Saturday, September 12, 2020

Utah Supreme Court approves five first entities under new regulatory scheme

The Utah Supreme Court announced that it has approved five entities to enter the legal market under its new regulatory scheme.  The Lawyer Ethics Alert Blog has more on the story here.These entities are:

LawHQ: A Salt Lake City law firm which plans to offer equity ownership to certain software developers in the firm and a software application called CallerHQ, which is designed to allow consumers to report spam telephone calls, text messages and voicemails. Consumers who sign up may then be included in a mass tort litigation brought by LawHQ against the spammers.

1Law: An entity which plans to provide no-cost and low-cost legal services to assist clients in completing court documents and also offer related legal advice using chatbots, instant messaging, automated interviews, nonlawyer staff and technology-assisted lawyers. 1Law plans to have more than 50% nonlawyer ownership.

LawPal: An entity which plans to provide a TurboTax-like technology platform to generate legal documents in contested and uncontested divorce and custody cases, eviction cases and debt-related property seizure cases. It expects to feature 50% nonlawyer ownership.
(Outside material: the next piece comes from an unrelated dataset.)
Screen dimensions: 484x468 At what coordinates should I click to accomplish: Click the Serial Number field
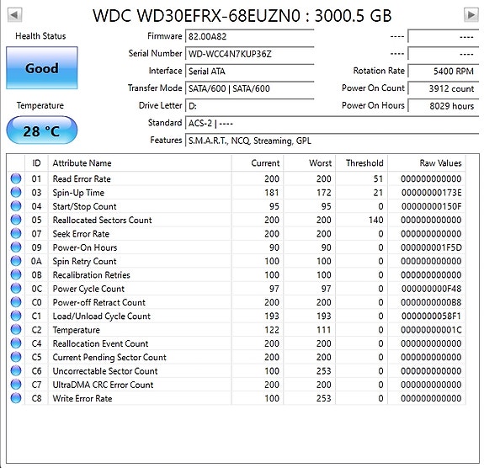250,54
Blue Bee Bankruptcy Law: The sole owner of this law firm states that he will give his paralegal employee a 10% ownership interest in the firm as an incentive to remain with the firm.

The last entity is better known.  It is Rocket Lawyer, a company that does not seem to understand (or at least does a very bad job of explaining) the difference between the notion of confidentiality and the attorney client privilege (see here), which offers to connect clients with available lawyers.  The ABA Journal has the story.